1. [Le suj. désigne un oiseau] Frapper plus ou moins fortement (qqn ou qqc.) à coups de bec répétés, soit comme marque d'amitié ou d'hostilité, soit pour chercher la nourriture; prendre par becquées. Becqueter le grain, des miettes, becqueter les mains :
1. Un pivert qui becquetait un tronc, était seul avec eux sous le soleil de ce côté de la montagne.
POURRAT, Gaspard des montagnes, La Tour du Levant, 1931, p. 122.
Emploi abs. (cf. CUVIER, Leçons d'anat. comp., t. 1, 1805, p. 496; BARBIER, Iambes et poèmes, Iambes, 1840, p. 51).
Rem. On rencontre dans la docum. le néol. d'aut. becquetant, ante, adj. (F. FABRE, Le Roman d'un peintre, 1878, p. 203; suff. -ant, -ante). Qui becquète.
P. métaph. Tourmenter :
2. Pour une âme pieuse, n'était-ce pas un crime que cette pensée qui lui becquète toujours le cœur?
Balzac ds Lar. 19e, 1866.
Spéc., FAUCONN. (Ac. Compl. 1842, BESCH. 1845, etc.). V. becquer A 1.
2. Fam., parfois arg., au fig. [Le suj. désigne une pers., une chose abstr. se rapportant à une pers., etc.]
a) Frapper comme à coups de bec. Becqueter qqc. avec/de l'ongle (HUGO, Les Misérables, t. 2, 1862, p. 720; POURRAT, Gaspard des montagnes, À la belle bergère, 1925, p. 28).
P. ext. Mettre la main sur :
3. ... il calcula (...) que quelquefois encore il pourrait se glisser furtivement dans l'étude, butiner encore par-ci, par-là, comme l'abeille matinale, becqueter une vente, comme un passereau un fruit mûr...
SOULIÉ, Les Mémoires du diable, t. 2, 1837, p. 65.
SP. Becqueter de l'aile. Prendre appui momentanément et frauduleusement contre l'aile d'une voiture, dans une course cycliste :
4. On sait aussi que, dans la grosse majorité des courses sur route de second ordre — des épreuves régionales surtout — certains concurrents peu scrupuleux ou mal armés contre le démon tentateur, « becquètent de l'aile » tant soit peu!

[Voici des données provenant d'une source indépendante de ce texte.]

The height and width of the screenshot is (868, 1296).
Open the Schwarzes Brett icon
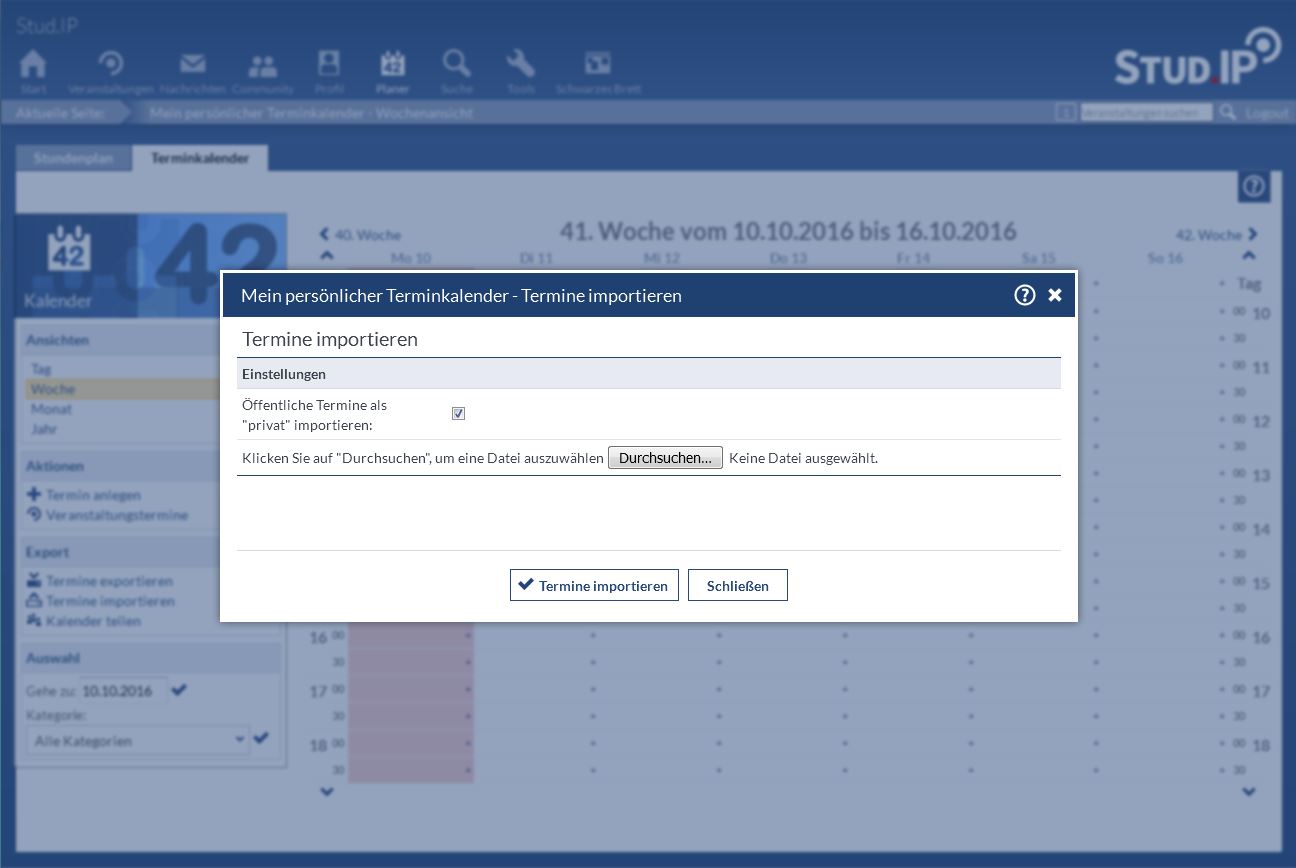tap(597, 65)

Pédale, 7 sept. 1927, p. 6, col. 1.
b) Manger. Becqueter des clarinettes, des clopes, du bois (ESN. Poilu 1919, p. 117). Ne rien manger :
5. ... nous entourons notre cuistot et son aide, qui ont posé leur charge. Avidement on découvre les plats. — Qu'est-ce qu'il y a à becqueter? Tout le monde à la fois interroge Bouffioux qui s'éponge.
DORGELÈS, Les Croix de bois, 1919, p. 78.
Emploi abs. (cf. ZOLA, L'Assommoir, 1877, p. 769).
c) Embrasser :
6. Elle [Marthe] tournait le cou et se coulait contre lui [Charles] (...) jusqu'à ce que, (...), les mains derrière le dos, elle lui tendît sa toute petite bouche en une moue charmante, et lui livrât avec la fraise ses lèvres pour être becquetées...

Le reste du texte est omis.